Metin kesiti
Yukarıdaki ayetle alakalı ikinci bir nokta, yapılacağı haber verilen işte bir hikmet göremeyen meleklerin şaşırması ve "biz zaten her şeyi yapıyoruz; başkasına ne gerek var?" mealinde bir cevap vermeleri. Bundan dolayı da zaten kendilerine, bilgilerinin, yani görebildiklerinin, sınırlı olduğu söyleniyor. Hz Adem AS'a ve meleklere bazı şeylerin adının sorulması hadisesi vesilesiyle de insanın yaratılmasına dair hikmetin işaretleri gösterilince melekler, kendileri için gayb olana iman ettiler ve Allah'a sığındılar. Şeytan ise, gayba iman etmedi, ilmin ve hikmetin kendi gördüklerinden ibaret olduğu noktasında ısrar etti ve isyan etti.

Buraya kadar anlatılanlar, dünyadaki serencamemiz başlamadan evvel cereyan etti. Ne var ki, dünyada yaşayan biz insanlar için de aynı noktada imtihanlar söz konusu. Yani mutlak hikmet sahibi olan ve her yaptığı hikmetli olan Allah'ın takdirlerinde, biz insan aklının görebildiği ve göremediği noktalar olabilmekte. Bir hikmet göremediğimiz durumlarda ise vakit geçtikçe, isyan damarlarımız kabarmakta. Zannetmeyin ki bu hal, sadece bizim gibi normal insanlar için geçerli. Aynı durum, peygamberler için bile geçerli!

Yapılacak görevler
A: Ayet yorumunda "Buraya kadar anlatılanlar, dünyadaki" ile başlayıp "için bile geçerli!" ile biten kısmı, "peygamberler" ifadesini "evliyalar" ile değiştirerek yeniden yazın.
B: Ayet yorumuna göre şeytan hangi noktada ısrar etti?
C: Ayet yorumunu kaldığı yerden devam ettirin.

Bir veri dosyasından bölüm
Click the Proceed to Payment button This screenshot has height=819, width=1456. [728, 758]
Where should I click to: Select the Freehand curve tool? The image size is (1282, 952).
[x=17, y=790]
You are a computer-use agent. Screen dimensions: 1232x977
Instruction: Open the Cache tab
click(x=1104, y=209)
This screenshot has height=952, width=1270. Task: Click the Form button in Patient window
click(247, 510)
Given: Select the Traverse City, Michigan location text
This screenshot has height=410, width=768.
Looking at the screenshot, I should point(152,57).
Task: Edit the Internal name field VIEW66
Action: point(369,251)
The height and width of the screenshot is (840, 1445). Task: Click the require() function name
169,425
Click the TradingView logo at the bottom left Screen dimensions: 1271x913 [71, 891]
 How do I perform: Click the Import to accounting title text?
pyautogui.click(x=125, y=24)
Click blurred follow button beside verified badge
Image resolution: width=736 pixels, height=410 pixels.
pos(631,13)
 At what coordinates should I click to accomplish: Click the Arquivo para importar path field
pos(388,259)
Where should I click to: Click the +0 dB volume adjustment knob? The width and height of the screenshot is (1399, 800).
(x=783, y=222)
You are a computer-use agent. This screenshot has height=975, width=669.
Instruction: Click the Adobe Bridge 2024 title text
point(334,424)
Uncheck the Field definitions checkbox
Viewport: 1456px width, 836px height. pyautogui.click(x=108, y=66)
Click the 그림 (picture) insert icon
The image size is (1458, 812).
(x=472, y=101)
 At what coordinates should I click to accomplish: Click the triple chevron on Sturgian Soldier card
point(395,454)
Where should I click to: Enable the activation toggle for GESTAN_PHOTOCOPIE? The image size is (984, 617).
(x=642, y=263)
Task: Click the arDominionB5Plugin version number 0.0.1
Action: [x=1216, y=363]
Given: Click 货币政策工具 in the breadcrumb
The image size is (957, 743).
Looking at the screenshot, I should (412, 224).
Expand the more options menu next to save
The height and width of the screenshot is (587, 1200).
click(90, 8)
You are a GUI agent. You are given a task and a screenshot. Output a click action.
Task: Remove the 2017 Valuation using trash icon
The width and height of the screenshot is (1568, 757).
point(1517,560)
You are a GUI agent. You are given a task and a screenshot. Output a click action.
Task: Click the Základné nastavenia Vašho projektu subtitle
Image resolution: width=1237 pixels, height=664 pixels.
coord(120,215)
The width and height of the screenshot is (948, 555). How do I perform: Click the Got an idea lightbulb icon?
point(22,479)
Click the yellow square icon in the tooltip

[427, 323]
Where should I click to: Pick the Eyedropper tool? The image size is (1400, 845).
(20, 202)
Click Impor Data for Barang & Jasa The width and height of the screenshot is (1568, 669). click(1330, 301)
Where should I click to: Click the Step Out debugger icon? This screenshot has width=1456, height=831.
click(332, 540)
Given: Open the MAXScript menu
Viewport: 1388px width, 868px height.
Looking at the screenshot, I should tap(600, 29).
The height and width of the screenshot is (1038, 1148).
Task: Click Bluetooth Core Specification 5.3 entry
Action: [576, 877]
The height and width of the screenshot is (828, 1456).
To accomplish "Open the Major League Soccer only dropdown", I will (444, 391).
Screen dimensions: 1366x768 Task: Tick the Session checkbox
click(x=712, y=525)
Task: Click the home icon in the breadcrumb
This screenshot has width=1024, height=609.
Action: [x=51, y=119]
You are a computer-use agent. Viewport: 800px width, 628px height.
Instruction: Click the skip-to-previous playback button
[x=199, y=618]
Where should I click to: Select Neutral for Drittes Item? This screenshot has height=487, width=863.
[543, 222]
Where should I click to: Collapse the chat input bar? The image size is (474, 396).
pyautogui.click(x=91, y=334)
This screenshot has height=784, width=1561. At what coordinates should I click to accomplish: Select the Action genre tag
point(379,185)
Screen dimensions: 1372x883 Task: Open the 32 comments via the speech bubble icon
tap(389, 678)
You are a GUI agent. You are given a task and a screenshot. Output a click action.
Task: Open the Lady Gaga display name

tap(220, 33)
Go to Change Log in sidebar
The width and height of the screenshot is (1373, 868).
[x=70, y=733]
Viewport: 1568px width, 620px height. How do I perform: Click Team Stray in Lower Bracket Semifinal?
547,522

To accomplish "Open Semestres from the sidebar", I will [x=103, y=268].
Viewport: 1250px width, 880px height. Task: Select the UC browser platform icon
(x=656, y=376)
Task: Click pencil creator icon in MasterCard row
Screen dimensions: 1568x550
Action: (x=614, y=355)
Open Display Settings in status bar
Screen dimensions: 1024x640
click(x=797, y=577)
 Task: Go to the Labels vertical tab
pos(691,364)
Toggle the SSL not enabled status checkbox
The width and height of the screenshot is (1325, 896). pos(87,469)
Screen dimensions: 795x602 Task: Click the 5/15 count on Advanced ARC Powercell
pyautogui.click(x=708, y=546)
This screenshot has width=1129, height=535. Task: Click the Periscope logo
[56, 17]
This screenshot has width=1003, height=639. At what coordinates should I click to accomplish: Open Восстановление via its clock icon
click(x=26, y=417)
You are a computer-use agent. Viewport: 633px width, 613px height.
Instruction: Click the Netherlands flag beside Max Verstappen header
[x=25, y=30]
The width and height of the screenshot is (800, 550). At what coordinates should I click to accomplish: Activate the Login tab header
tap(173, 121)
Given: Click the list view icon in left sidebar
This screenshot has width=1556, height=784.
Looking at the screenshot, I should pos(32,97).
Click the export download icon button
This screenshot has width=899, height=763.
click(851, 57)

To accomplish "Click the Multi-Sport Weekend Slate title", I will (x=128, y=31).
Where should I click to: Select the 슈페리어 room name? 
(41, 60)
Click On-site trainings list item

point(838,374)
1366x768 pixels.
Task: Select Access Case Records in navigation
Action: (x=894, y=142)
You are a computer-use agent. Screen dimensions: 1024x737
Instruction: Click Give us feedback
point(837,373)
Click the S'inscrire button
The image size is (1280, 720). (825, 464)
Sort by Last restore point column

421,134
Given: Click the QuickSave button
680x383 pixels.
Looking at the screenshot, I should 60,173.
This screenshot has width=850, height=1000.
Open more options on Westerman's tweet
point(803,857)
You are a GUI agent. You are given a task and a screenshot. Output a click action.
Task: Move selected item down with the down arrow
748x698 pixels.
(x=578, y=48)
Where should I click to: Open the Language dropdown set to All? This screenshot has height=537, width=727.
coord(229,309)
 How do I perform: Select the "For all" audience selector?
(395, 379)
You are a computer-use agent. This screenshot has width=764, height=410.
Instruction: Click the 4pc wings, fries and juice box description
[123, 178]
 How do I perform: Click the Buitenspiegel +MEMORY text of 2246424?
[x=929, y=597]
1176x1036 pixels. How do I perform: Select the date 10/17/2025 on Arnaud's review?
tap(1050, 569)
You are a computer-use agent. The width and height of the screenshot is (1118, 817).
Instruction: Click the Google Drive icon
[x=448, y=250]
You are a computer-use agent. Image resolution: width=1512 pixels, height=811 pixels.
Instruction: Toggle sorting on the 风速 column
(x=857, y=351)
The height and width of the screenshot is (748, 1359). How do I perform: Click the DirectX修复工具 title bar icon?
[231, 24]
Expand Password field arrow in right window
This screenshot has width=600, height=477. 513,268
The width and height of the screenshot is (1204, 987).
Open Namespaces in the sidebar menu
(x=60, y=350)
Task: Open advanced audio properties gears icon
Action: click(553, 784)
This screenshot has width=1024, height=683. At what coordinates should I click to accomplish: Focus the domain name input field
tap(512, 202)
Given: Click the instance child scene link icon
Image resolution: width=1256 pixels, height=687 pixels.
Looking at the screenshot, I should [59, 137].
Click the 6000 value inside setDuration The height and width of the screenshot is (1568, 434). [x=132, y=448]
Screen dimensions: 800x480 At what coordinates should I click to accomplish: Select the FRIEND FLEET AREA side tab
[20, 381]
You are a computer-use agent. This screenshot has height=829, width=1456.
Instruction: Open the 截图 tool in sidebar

Cevaplar
A:
Buraya kadar anlatılanlar, dünyadaki serencamemiz başlamadan evvel cereyan etti. Ne var ki, dünyada yaşayan biz insanlar için de aynı noktada imtihanlar söz konusu. Yani mutlak hikmet sahibi olan ve her yaptığı hikmetli olan Allah'ın takdirlerinde, biz insan aklının görebildiği ve göremediği noktalar olabilmekte. Bir hikmet göremediğimiz durumlarda ise vakit geçtikçe, isyan damarlarımız kabarmakta. Zannetmeyin ki bu hal, sadece bizim gibi normal insanlar için geçerli. Aynı durum, evliyalar için bile geçerli!

B: İlmin ve hikmetin kendi gördüklerinden ibaret olduğu noktasında ısrar etti.

C:
Hz. Musa AS, kendisine inanan azınlıkla birlikte Allah'a tevekkül etmesi emrini almasının ardından, Firavun ve onun etrafındakilerin başına felaketler geleceğini beklemektedir. Çünkü Allah'ın zalimleri iflah etmeyeceğini bizzat Allah'ın Kendisi ona bildirmektedir. Ama bir türlü o helak gerçekleşmemektedir. Ve böylece de, Firavun'dan korkan insanlar, Hz Musa'nın getirdiği ilahî mesaja rağbet etmemektedir. Mantıka aykırı olan bu durumdan dolayı Hz Musa'nın aklı feryad eder: "Allah'ım, bu nimetleri onlara, insanları saptırsınlar diye mi verdin?" Ama yine de isyan etmez, istikamet ve takva içerisinde duaya devam eder. Yani gayba iman eder.


Hz Musa AS ve Hızır AS arasındaki macera da bu bağlamda incelenmeye değer bir başka konudur. İlgilenenler, Kehf Suresinin 60-82 ayetleri arasını ve tefsirini okuyabilir.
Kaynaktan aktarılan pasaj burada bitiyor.